REPUBLIKA.CO.ID, JAKARTA -- Menteri Pertahanan (Menhan) RI dan Jepang menggelar pertemuan bilateral di Gedung Bhinneka Tunggal Ika Kementerian Pertahanan (Kemenhan), Jalan Medan Merdeka Barat, Jakarta Pusat, Senin (5/5/2026). Kedua Menhan itu pun sepakat menandatangani perjanjian untuk memperluas kerja sama pertahanan kedua negara.

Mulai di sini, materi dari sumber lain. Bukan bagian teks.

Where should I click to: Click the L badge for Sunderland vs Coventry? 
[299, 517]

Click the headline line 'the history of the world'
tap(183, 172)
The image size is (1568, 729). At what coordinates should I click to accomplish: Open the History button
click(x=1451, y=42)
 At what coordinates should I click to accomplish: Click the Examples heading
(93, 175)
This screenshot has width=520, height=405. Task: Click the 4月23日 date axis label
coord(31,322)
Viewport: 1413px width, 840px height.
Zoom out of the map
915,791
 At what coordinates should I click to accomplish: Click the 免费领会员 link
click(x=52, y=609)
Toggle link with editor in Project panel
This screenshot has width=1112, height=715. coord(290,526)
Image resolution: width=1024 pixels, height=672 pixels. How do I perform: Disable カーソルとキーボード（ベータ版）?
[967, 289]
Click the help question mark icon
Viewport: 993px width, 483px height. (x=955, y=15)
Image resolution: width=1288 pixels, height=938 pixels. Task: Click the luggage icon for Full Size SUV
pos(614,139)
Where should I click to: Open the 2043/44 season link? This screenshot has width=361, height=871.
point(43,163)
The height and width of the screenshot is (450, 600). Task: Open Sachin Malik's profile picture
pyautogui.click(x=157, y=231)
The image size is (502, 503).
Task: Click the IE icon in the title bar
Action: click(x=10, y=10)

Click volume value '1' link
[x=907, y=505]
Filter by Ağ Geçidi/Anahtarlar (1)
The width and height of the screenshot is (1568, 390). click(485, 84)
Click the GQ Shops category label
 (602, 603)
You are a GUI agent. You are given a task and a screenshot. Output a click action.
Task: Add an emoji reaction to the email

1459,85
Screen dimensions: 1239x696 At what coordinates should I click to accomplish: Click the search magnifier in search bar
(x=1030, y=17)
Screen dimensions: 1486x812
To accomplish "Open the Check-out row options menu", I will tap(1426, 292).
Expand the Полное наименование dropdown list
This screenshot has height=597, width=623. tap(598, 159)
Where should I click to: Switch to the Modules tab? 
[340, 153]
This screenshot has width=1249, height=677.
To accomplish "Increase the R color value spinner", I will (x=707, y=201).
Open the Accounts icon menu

Dikutip dari Nippon.com, kedua negara akan membentuk kerangka kerja untuk dialog antara pejabat pertahanan mereka, yang disebut Mekanisme Dialog Pertahanan Terpadu. Di bawah kerangka kerja tersebut, pejabat setingkat wakil menteri akan membahas isu-isu kebijakan, dan pejabat setingkat kepala staf akan fokus pada operasi unit.
Selama pertemuan yang berlangsung tertutup bagi awak media, Menhan Jepang Shinjiro Koizumi menjelaskan, revisi terbaru dari tiga prinsip Jepang tentang transfer peralatan pertahanan dan pedoman implementasinya untuk memungkinkan negeri Matahari Terbit mengekspor senjata mematikan. Dalam catatan Republika, Indonesia termasuk dalam daftar 17 negara mitra yang bisa membeli senjata dari Jepang.
"(Menhan RI) Sjafrie menyambut baik revisi tersebut, karena pemerintah Indonesia tertarik untuk membeli kapal selam bekas dari Angkatan Laut Bela Diri Jepang," demikian keterangan tersebut. Kedua Menhan juga sepakat untuk membentuk kelompok kerja untuk meningkatkan kerja sama di bidang peralatan pertahanan.